Rav Mulwami usually davened at the Sephardi shul two buildings over, but that fateful morning he woke up late and joined the 6:30 minyan with the Ashkenazim. He too had received severe cuts to the head and his hand was almost completely severed. When the paramedics found him, he, like Chaim, barely had a pulse.

Solemnly, the personnel in Ein Kerem apprised us of Chaim’s injuries. He had been slashed twice through the head with a meat cleaver, with cuts through the eye and through the jaw. He was also slashed through the arm. I just could not take it all in and did not stop crying. The refrain I repeated was, “How could they slash a man through the head in tallis and tefillin?” I cried on Rebbetzin Heller’s arms and she simply said, “It is so awful!” I also kept repeating, “If we are not safe in a shul, then where are we safe?”

We waited, hardly daring to breathe, as time ticked by. I sat at our family’s round table, a siddur in my hand. Was I concentrating? I can hardly remember…Each of the families huddled in their pain, waiting to hear the outcome of their loved one’s surgeries…

Slowly details of Chaim’s condition started coming in and the picture became clearer. When the neighborhood paramedics found him, his pulse was very weak. I was told, though this was not confirmed, that the bulk of the blood scraped from the shul floor was Chaim’s. I was informed by the staff that upon arrival at the hospital, he had no pulse. He immediately received 12 units of blood and in surgery a transfusion of still another 8 units…

We waited endlessly to see Chaim but by the very end of the day, we were told that we would only see him for mere seconds as the situation was so precarious. His head was completely draped over and hardly anything of his face was visible.

Looking back, I realize that with my deep desire for a calm day amid the super pressure of taking care of a large family while also helping financially, at first I simply couldn’t acknowledge that something absolutely horrendous had occurred.
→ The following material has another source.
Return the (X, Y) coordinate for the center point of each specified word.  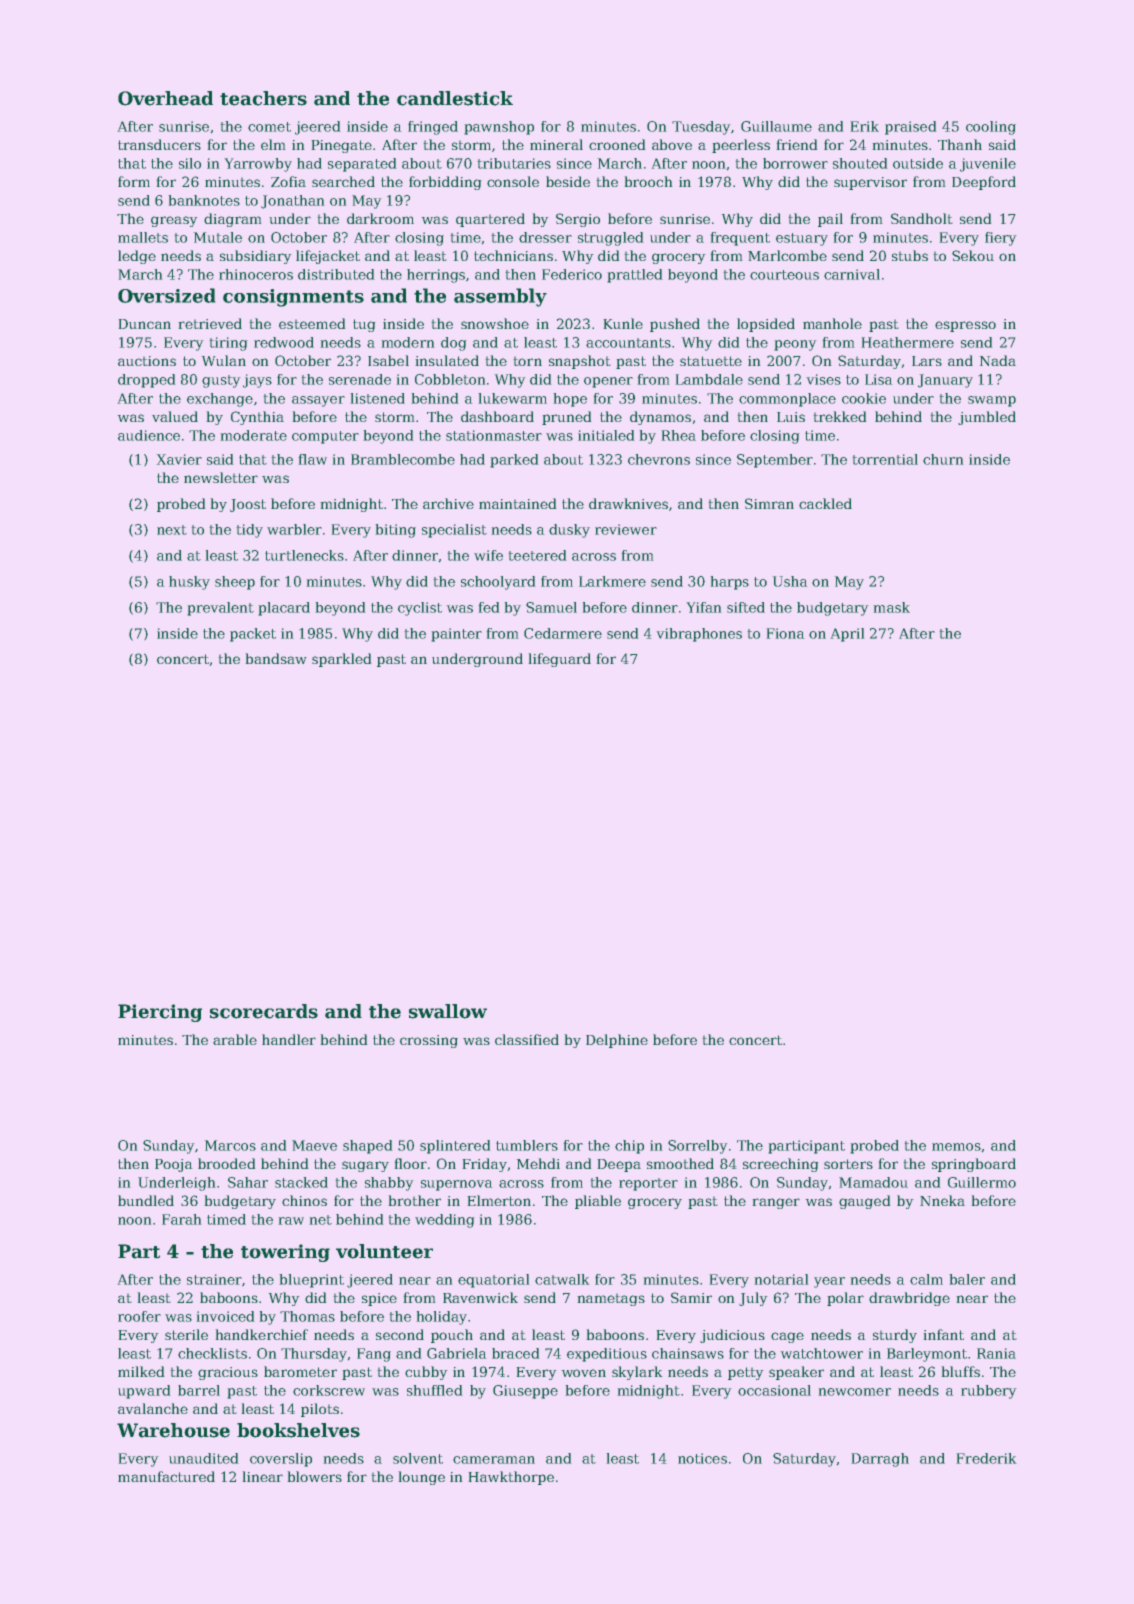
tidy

Yet once the reality hit me smack in the face, I accepted this new situation and the role I was to play in it. I think of it as a baseline Emunah (faith in God), spontaneous and unconscious. This baseline emunah is what is implanted into every Jew’s heart: a belief that there is a Creator and everything is under His domain. Unfortunately, once we start to think or become conscious of our circumstances, our acceptance of the situation sometimes changes, and that’s when questions, anger, or frustration can seep in.

In addition, each one of us builds up our storehouse of emunah with the events and challenges that mold us. In my case, the tragic loss of my eldest son strengthened me for the unimaginable events to come.